Despite being one of the leading employment sectors in many countries, the construction industry is one of the most dangerous sectors. Statistics show that there are over 400 injuries and over 20 fatalities each year related to construction in Ontario alone. As an employer, you should ensure that your construction site offers maximum safety and security standards to its workers. Here are critical steps you can undertake to enhance safety at your construction site.
1. Training your employees on safety measures and equipment
Before starting a construction project, you should train workers operating in medium and high-risk areas on safety measures and standards. Additionally, employees entrusted with such sites should exhibit a sense of responsibility and understand the consequences of their actions. You can enroll these employees or their managers in short online safety training courses for basic lifesaving and safety training. It is also crucial that employers handle tools and equipment such as construction excavators only if they have received proper training on how to safely use them.
2. Providing adequate safety gear
A majority of construction-related injuries occur due to a lack of proper personal protective equipment (PPE), such as helmets and gloves. The gear should be adequate and appropriate for the task at hand; if the working environment is dusty, employees should have masks on top of basic equipment such as helmets, ear muffs, knee pads, and hi-visibility jackets.
3. Hire experts
When hiring skilled labor, you should consider workers with adequate experience. Skilled workers such as engineers and construction managers work with many unskilled manual workers, and their mistakes can affect an entire group of workers. Additionally, this class of workers should be registered by appropriate certification agencies and have proof of work experience.
4. Have a safety standards terms of the agreement (TOA)
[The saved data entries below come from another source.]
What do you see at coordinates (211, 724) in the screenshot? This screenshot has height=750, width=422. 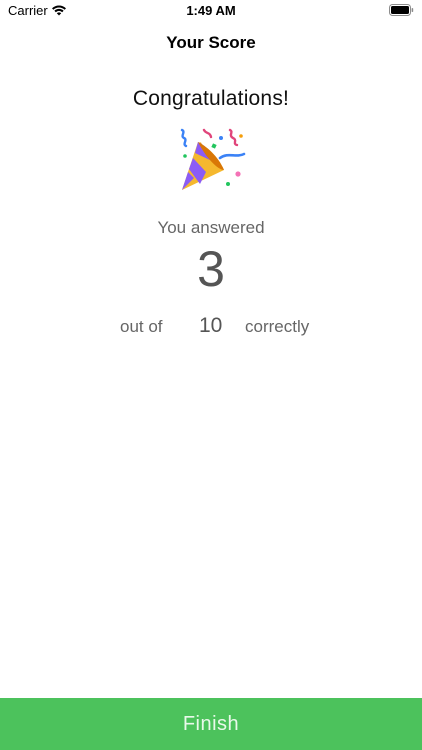 I see `finish-button: Finish` at bounding box center [211, 724].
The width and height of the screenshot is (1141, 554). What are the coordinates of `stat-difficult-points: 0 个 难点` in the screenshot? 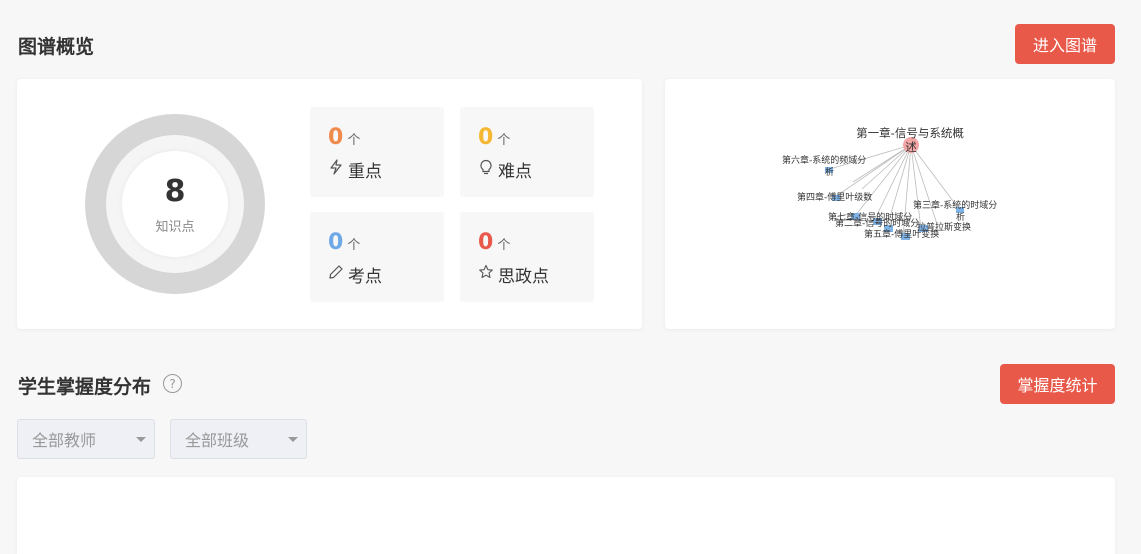 It's located at (527, 152).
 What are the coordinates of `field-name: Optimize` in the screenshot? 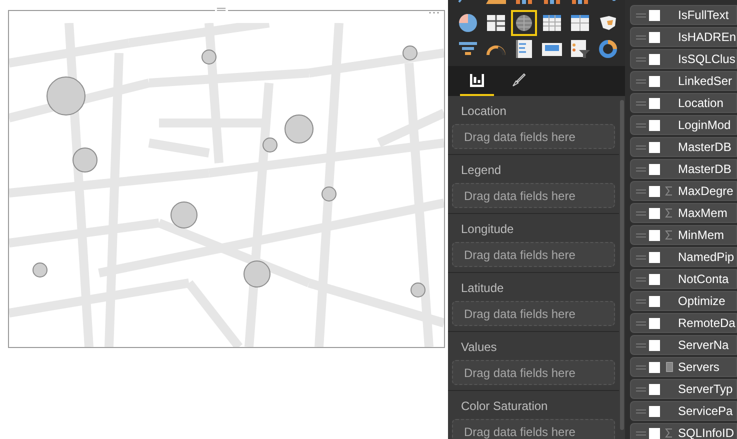 It's located at (702, 302).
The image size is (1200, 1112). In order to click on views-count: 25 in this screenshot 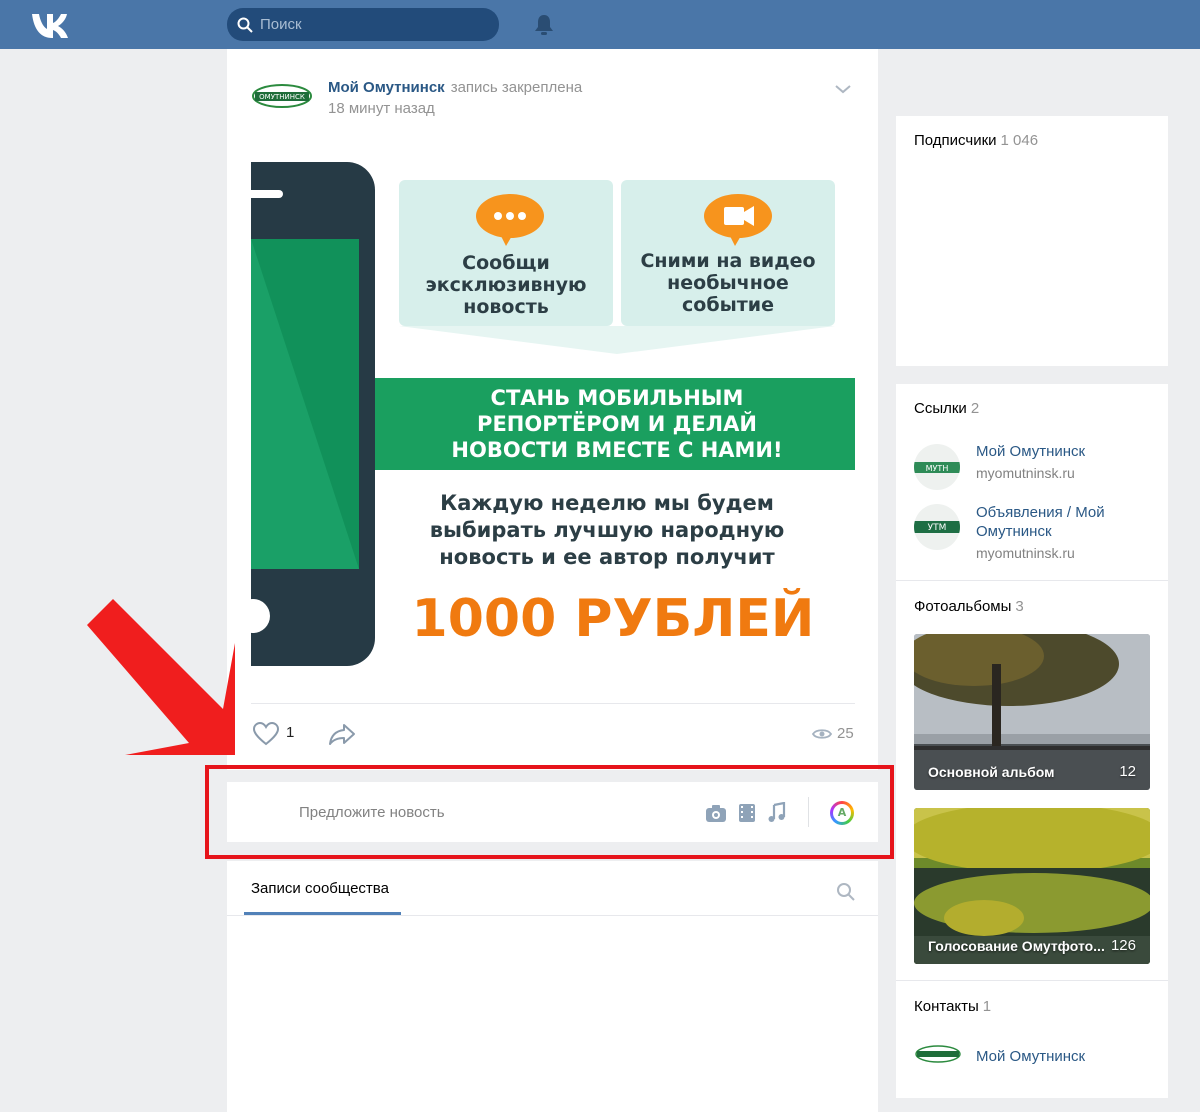, I will do `click(846, 734)`.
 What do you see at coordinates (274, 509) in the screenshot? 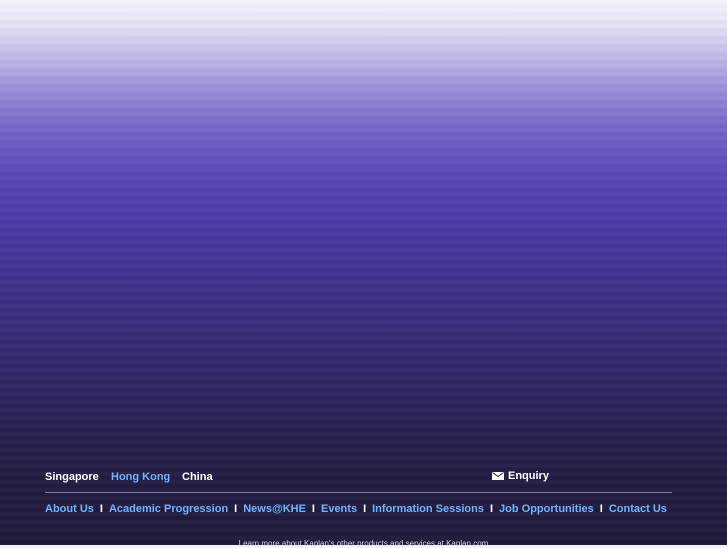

As a CEO, you should set safety standards for all people accessing the construction site. This information should be included in a terms-of-agreement document signed by all workers. Also, your workers can get carried away by the slow progress and tedious nature of their profession and may opt for dangerous improvisations and shortcuts. Your TOA should forbid such acts.
5. Keep track of all machinery
All machines used in the construction site should be regularly serviced for faults. In case of machinery breakdown, the job should be put on hold until the machine is fully operational. Additionally, only qualified machine operators should be allowed to operate their respective machines off and onsite.
6. Embrace technology
There are hundreds of machines and tech tools that can replace human laborers. If possible, invest in these technologies, as it reduces crowding and enhances accountability on the site. Not to mention that machines are more efficient, reliable, and cost-efficient in the long run.
7. Adhere to industry guidelines
Many countries have organs in the construction sector that set standards for all construction companies. For instance, the U.S. has the Occupational Safety and Health Administration (OSHA). As an employer, you should stick to these guidelines as they keep your workers safe and insure you from hefty fines in natural accidents.
Construction sites can never be 100% safe, but you can enhance the safety of your workers by incorporating the safety measures mentioned above and adhering to the industry’s safety practices.